Count the reasons to oppose Donald Trump’s candidacy for the Republican nomination for president. His conservative credentials are thin, recent, and often haphazard. His brash style will likely alienate more voters than it will attract. What he calls being “direct” translates as gratuitously mean-spirited, rude, and even cruel. His knowledge of the issues, at least in traditional terms or compared with that of his Republican rivals, varies from spotty to nonexistent. And Trump often, like Hillary Clinton (e.g., dodging bullets in the Balkans) or Barack Obama (cf. the mythoi of his “memoir”), seems to make up details about his long business career.
All that said, there are two strains of opposition to Trump that seem incoherent. First is the suggestion that the majority of his supporters, the “Trumpsters,” are deluded — the naïve fooled by a buffoon. The second is the suggestion that the Trump candidacy marks a new low in American politics, in terms of decency and competence.

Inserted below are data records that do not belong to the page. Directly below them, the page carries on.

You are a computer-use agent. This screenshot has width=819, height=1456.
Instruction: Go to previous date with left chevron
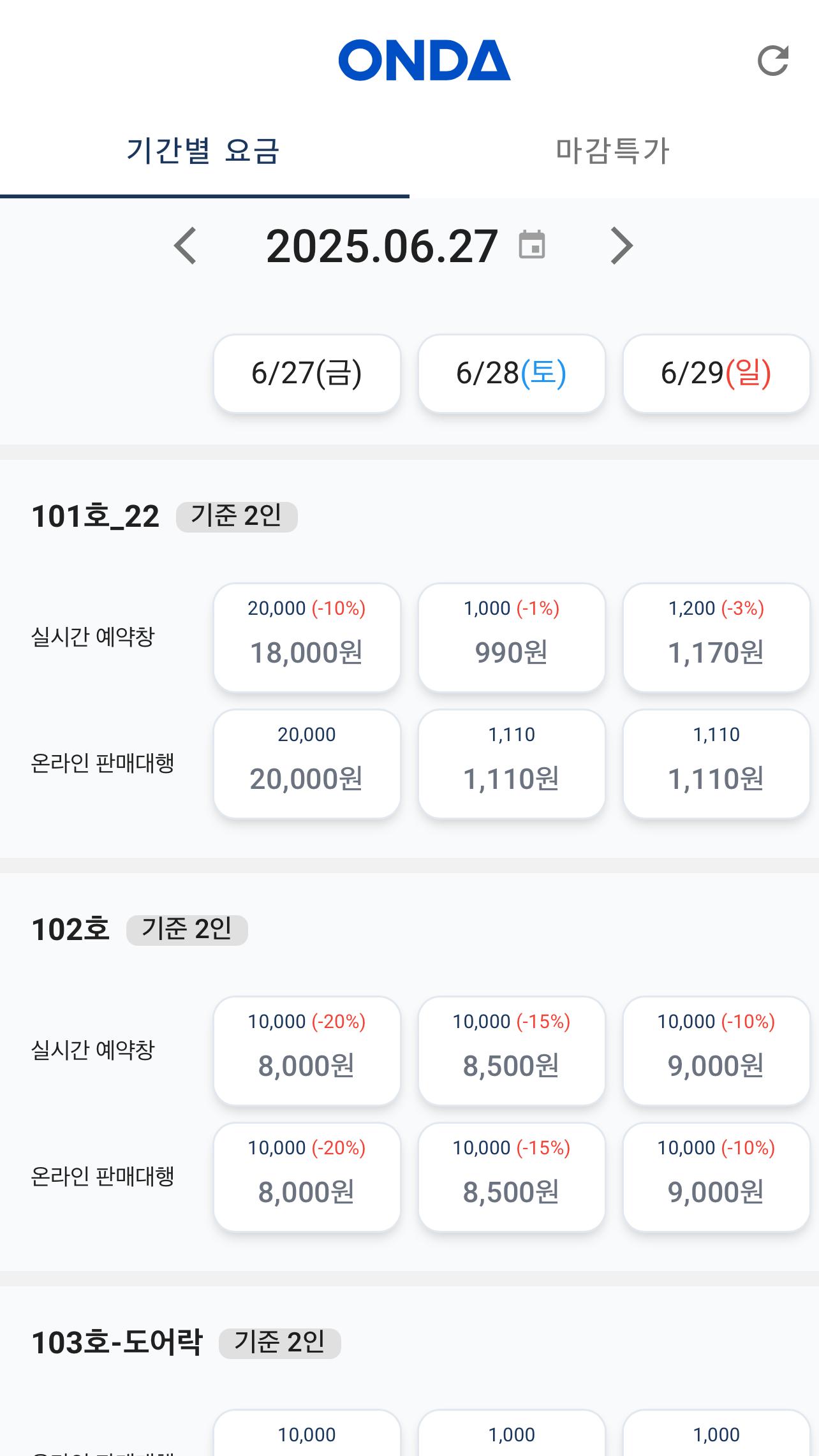pos(186,246)
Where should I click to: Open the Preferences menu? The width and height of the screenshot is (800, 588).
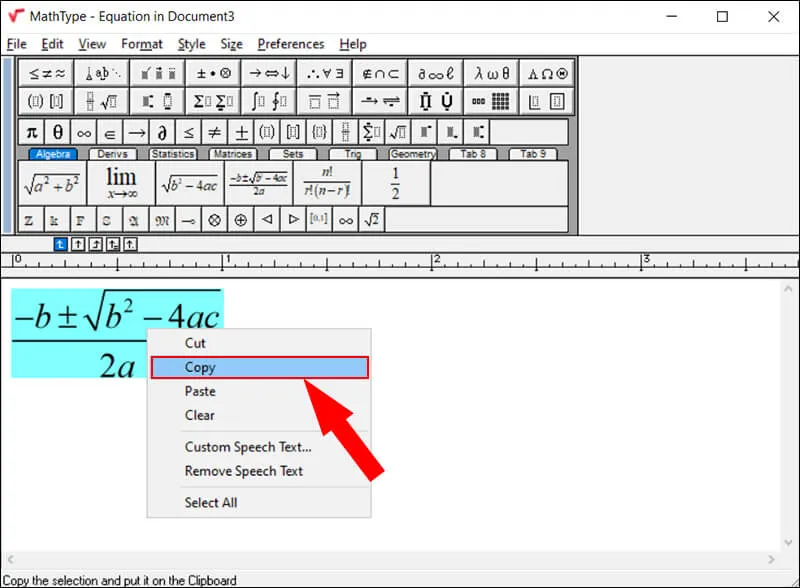click(x=291, y=44)
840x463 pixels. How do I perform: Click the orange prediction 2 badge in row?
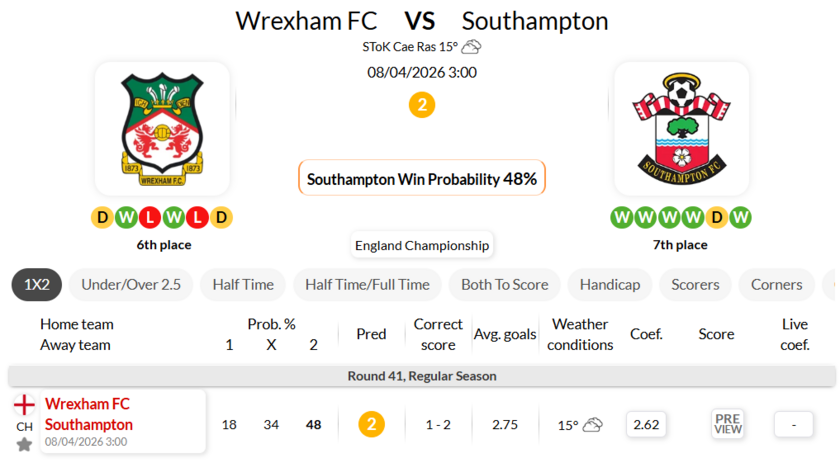(371, 424)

Let us quickly dispense with the second writ. Trump is a reflection of, not a catalyst for, a dishonest age. To illustrate my point, take a few of our contemporary public figures who are running for office on their assumed superior character and ethics. There is no need to dwell on the inveterate dissembler Hillary Clinton, with her labyrinth of e-mail, Benghazi, Clinton Foundation, and Wall Street speaking-fees deceit. Bernie Sanders, the archetypal socialist, calls for the wealthy to pay exorbitant income-tax rates. Yet Sanders himself paid an effective rate of about 13 percent, after taking thousands of dollars of itemized deductions, including a mortgage-interest deduction on a second home — all legal, and all just the sort of self-interested tax planning routinely embraced by Americans in the upper brackets, whose resulting reduced taxes the socialist Sanders is on record as abhorring. In recent interviews, the supposedly cerebral Sanders proved himself a veritable dunce, clueless about the U.S. banking system, current U.S. financial statutes, and the basics of how the U.S. criminal- and civil-justice systems work. I suppose if he were Trump, Sanders would argue that he was too busy making “huge” profits to sweat such details, but what is Sanders’s excuse for being so ill-informed? That he was too occupied as a U.S. senator to learn anything about the nation’s banking and legal systems?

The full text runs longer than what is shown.